WORK INSTRUCTIONS
Copy out all the entries shown below, exactly as they appear.

········

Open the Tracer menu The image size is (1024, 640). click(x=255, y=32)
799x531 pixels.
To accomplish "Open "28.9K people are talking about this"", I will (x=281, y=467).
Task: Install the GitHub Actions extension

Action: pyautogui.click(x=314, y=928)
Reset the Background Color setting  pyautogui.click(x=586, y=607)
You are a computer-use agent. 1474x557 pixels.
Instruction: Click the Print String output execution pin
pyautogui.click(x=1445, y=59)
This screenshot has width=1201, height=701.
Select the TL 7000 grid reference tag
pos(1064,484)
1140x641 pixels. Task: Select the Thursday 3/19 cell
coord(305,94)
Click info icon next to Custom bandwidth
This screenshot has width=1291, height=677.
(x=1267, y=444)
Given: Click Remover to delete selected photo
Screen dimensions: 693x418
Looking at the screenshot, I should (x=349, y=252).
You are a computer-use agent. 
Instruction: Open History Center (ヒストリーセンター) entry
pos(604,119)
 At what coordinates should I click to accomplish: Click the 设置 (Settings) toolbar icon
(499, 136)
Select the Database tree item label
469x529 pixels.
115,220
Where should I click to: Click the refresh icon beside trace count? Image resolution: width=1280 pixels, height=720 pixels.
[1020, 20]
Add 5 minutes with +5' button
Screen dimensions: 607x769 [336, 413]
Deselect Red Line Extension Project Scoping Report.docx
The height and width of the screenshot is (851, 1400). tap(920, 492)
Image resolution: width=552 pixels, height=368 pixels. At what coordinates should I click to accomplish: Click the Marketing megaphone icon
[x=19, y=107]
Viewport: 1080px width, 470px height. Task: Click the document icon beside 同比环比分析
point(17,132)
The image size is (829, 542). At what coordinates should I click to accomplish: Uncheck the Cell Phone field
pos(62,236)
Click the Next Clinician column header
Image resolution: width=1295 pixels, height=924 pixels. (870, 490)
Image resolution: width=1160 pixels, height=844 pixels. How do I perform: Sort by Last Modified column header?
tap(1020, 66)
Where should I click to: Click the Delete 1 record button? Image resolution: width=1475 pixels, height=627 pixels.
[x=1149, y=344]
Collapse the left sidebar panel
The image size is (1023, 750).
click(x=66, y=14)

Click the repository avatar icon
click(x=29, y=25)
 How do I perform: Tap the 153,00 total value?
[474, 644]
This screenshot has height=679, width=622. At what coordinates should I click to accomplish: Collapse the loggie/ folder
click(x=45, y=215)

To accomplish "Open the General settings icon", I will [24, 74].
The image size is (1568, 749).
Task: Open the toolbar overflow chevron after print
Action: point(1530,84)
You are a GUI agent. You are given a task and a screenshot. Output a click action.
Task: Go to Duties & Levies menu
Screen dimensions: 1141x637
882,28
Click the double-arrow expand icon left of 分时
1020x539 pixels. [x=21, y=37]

········

SOLUTION TO THE PROBLEM
Open the Tracer menu The image size is (1024, 640). click(x=255, y=32)
799x531 pixels.
To accomplish "Open "28.9K people are talking about this"", I will (x=281, y=467).
Task: Install the GitHub Actions extension

Action: pyautogui.click(x=314, y=928)
Reset the Background Color setting  pyautogui.click(x=586, y=607)
You are a computer-use agent. 1474x557 pixels.
Instruction: Click the Print String output execution pin
pyautogui.click(x=1445, y=59)
This screenshot has width=1201, height=701.
Select the TL 7000 grid reference tag
pos(1064,484)
1140x641 pixels. Task: Select the Thursday 3/19 cell
coord(305,94)
Click info icon next to Custom bandwidth
This screenshot has width=1291, height=677.
(x=1267, y=444)
Given: Click Remover to delete selected photo
Screen dimensions: 693x418
Looking at the screenshot, I should (x=349, y=252).
You are a computer-use agent. 
Instruction: Open History Center (ヒストリーセンター) entry
pos(604,119)
 At what coordinates should I click to accomplish: Click the 设置 (Settings) toolbar icon
(499, 136)
Select the Database tree item label
469x529 pixels.
115,220
Where should I click to: Click the refresh icon beside trace count? Image resolution: width=1280 pixels, height=720 pixels.
[1020, 20]
Add 5 minutes with +5' button
Screen dimensions: 607x769 [336, 413]
Deselect Red Line Extension Project Scoping Report.docx
The height and width of the screenshot is (851, 1400). tap(920, 492)
Image resolution: width=552 pixels, height=368 pixels. At what coordinates should I click to accomplish: Click the Marketing megaphone icon
[x=19, y=107]
Viewport: 1080px width, 470px height. Task: Click the document icon beside 同比环比分析
point(17,132)
The image size is (829, 542). At what coordinates should I click to accomplish: Uncheck the Cell Phone field
pos(62,236)
Click the Next Clinician column header
Image resolution: width=1295 pixels, height=924 pixels. (870, 490)
Image resolution: width=1160 pixels, height=844 pixels. How do I perform: Sort by Last Modified column header?
tap(1020, 66)
Where should I click to: Click the Delete 1 record button? Image resolution: width=1475 pixels, height=627 pixels.
[x=1149, y=344]
Collapse the left sidebar panel
The image size is (1023, 750).
click(x=66, y=14)

Click the repository avatar icon
click(x=29, y=25)
 How do I perform: Tap the 153,00 total value?
[474, 644]
This screenshot has height=679, width=622. At what coordinates should I click to accomplish: Collapse the loggie/ folder
click(x=45, y=215)

To accomplish "Open the General settings icon", I will [24, 74].
The image size is (1568, 749).
Task: Open the toolbar overflow chevron after print
Action: point(1530,84)
You are a GUI agent. You are given a task and a screenshot. Output a click action.
Task: Go to Duties & Levies menu
Screen dimensions: 1141x637
882,28
Click the double-arrow expand icon left of 分时
1020x539 pixels. [x=21, y=37]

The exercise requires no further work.